■ **ACTIONS À MENER**
1. Traduisez en anglais cette phrase du texte sur la solitude : « Ainsi, la solitude se construit comme un état souverain, propre à chacun, dans la composition de l’être et de son identité. »
2. Poursuivez le texte sur la solitude et le temps à partir de sa dernière phrase.

───── EXTRAIT DE PAGE

« […] que le temps n’est pas le fait d’un sujet exposé seul,
mais qu’il est la relation même avec autrui. » Emmanuel Levinas
En approfondissant cette idée de la
solitude, on peut la penser comme une liberté première, l’espace où je dis je, découvrant ainsi en tant que vivant ma
capacité d’être avec moi-même évidemment, mais aussi d’agir et d’intervenir sur
la vie elle-même. Cependant, il y
a aussi le risque que l’être qui contrôle ainsi sa vie s’enchaîne à lui-même,
s’encombre de lui-même. Il semble essentiel pour surmonter ce poids de
s’oublier aussi, d’aller vers d’autres nourritures terrestres. Mais cela n'annihile pas la solitude ni à plus forte raison la souffrance. Le temps ne se laisse pas assimiler
par l’expérience (l’avenir par exemple nous échappe), comme la mort. Notre
rapport au temps ne prend donc pas la forme d’une communion, mais d’un face à
face, comme notre relation avec autrui.
Ainsi, la solitude se construit
comme un état souverain, propre à chacun, dans la composition de l’être et de
son identité. On ne peut lui échapper : elle constitue notre maîtrise de
soi, notre responsabilité, notre liberté. Un espace où le présent opère une
déchirure, un point de rupture dans l’illimité du temps existant. Dans ce
temps, il y a comme un bruissement, une forme impersonnelle, anonyme, un
présent irrémédiable. La solitude constitue aussi un mystère ; soi devant
l’insaisissable : l’autre, l’avenir, la mort. Et il existe effectivement une
parenté entre ces notions ; chacune se profile comme un horizon, une ombre, une
énigme.

──────────
───── LISTE DES DONNÉES

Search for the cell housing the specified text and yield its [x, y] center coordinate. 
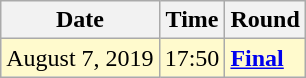
Final [265, 58]
Date [80, 20]
Time [192, 20]
17:50 [192, 58]
August 7, 2019 [80, 58]
Round [265, 20]
Search for the cell housing the specified text and yield its [X, Y] center coordinate. 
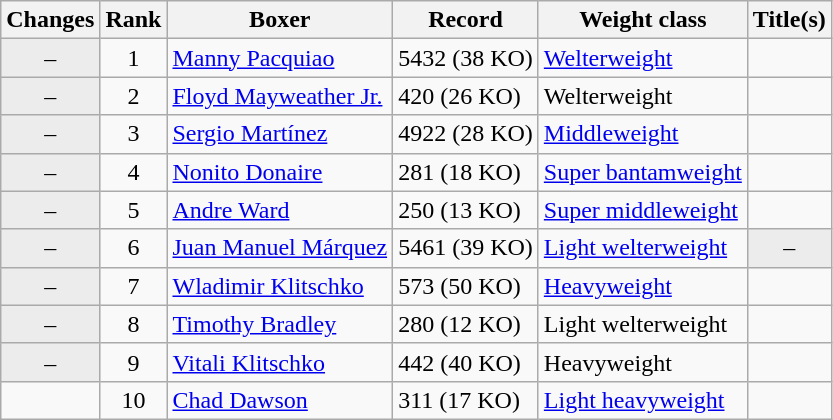
8 [134, 324]
Chad Dawson [280, 400]
Nonito Donaire [280, 172]
573 (50 KO) [466, 286]
311 (17 KO) [466, 400]
Vitali Klitschko [280, 362]
5 [134, 210]
Sergio Martínez [280, 134]
5432 (38 KO) [466, 58]
Boxer [280, 20]
Changes [50, 20]
Super bantamweight [642, 172]
Timothy Bradley [280, 324]
10 [134, 400]
5461 (39 KO) [466, 248]
7 [134, 286]
3 [134, 134]
Manny Pacquiao [280, 58]
9 [134, 362]
6 [134, 248]
281 (18 KO) [466, 172]
4 [134, 172]
280 (12 KO) [466, 324]
Light heavyweight [642, 400]
Super middleweight [642, 210]
Weight class [642, 20]
Andre Ward [280, 210]
Record [466, 20]
2 [134, 96]
4922 (28 KO) [466, 134]
442 (40 KO) [466, 362]
420 (26 KO) [466, 96]
Middleweight [642, 134]
Rank [134, 20]
Wladimir Klitschko [280, 286]
250 (13 KO) [466, 210]
Juan Manuel Márquez [280, 248]
1 [134, 58]
Floyd Mayweather Jr. [280, 96]
Title(s) [789, 20]
Find where the given text appears and provide that cell's center as [X, Y] coordinate. 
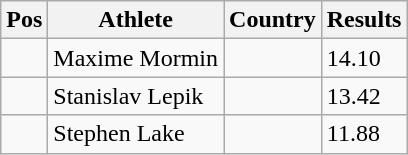
Stephen Lake [136, 134]
Results [364, 20]
11.88 [364, 134]
Stanislav Lepik [136, 96]
14.10 [364, 58]
13.42 [364, 96]
Country [273, 20]
Maxime Mormin [136, 58]
Pos [24, 20]
Athlete [136, 20]
Search for the cell housing the specified text and yield its (x, y) center coordinate. 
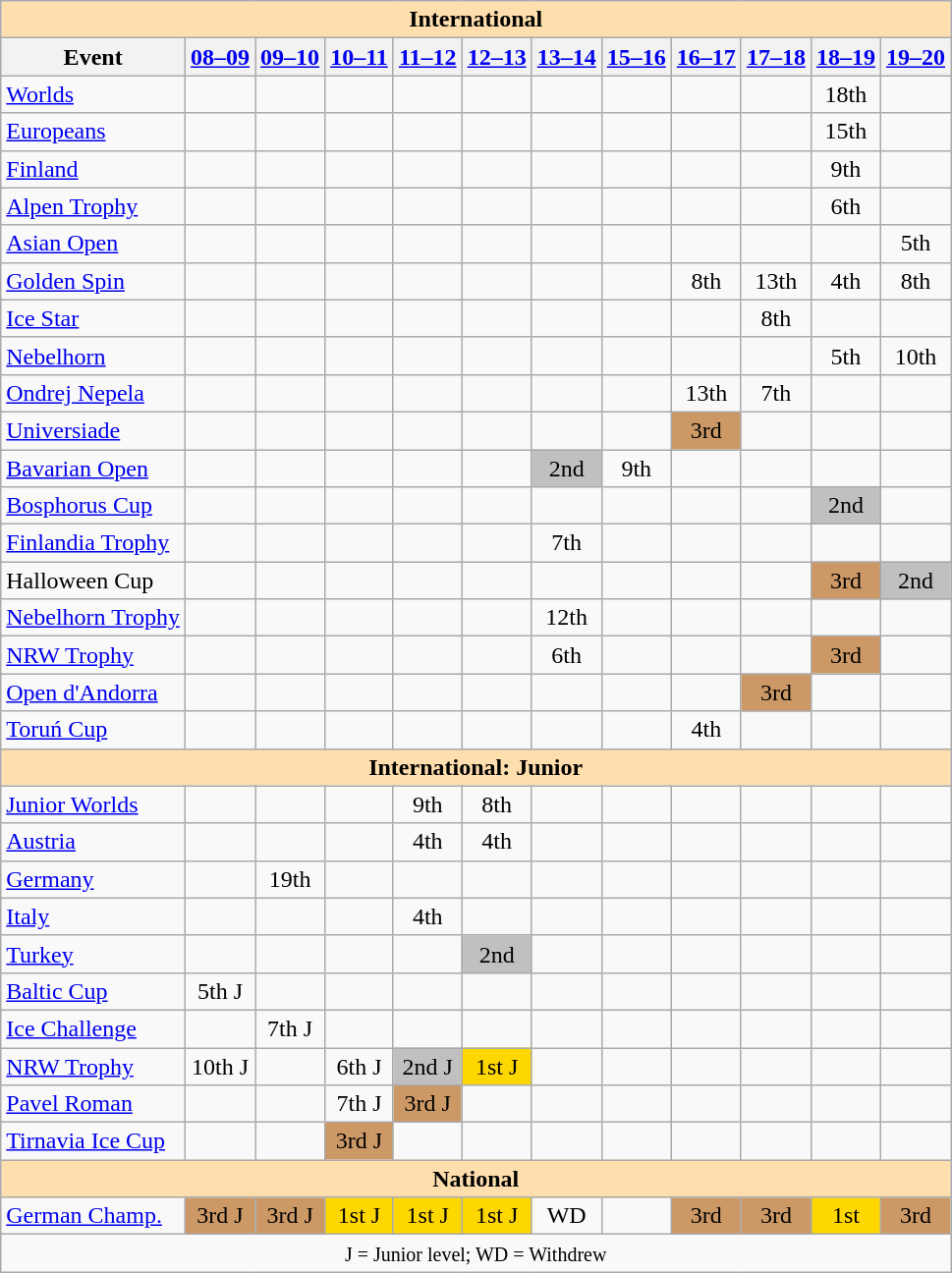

──────────

■ **RÉSULTATS ATTENDUS**
1. Thus, solitude is built up as a sovereign state, particular to each person, in the makeup of being and of its identity.

2.
C’est dans la souffrance que
s’exprime peut-être le plus définitivement le drame de la solitude. Il est
impossible de se dissimuler à la souffrance et partant à la mort. La mort est
insaisissable et force à la passivité, elle arrive, elle est là. Nous voilà
devant un mystère radical.
En revanche, c’est dans l’amour que
le mystère dans notre relation à l’autre est peut-être le plus sensible, là où
il y a un pur contact avec une altérité sans que le je disparaisse ; là aussi où la relation à l’autre renvoie à
l’impossibilité de le posséder, de le saisir. Là où la relation à l’autre ne
peut être envisagée dans un rapport de pouvoir, car la liberté de soi et de l’autre
n’entre pas dans un rapport de fusion ni de communion, mais résulte d’un face à
face.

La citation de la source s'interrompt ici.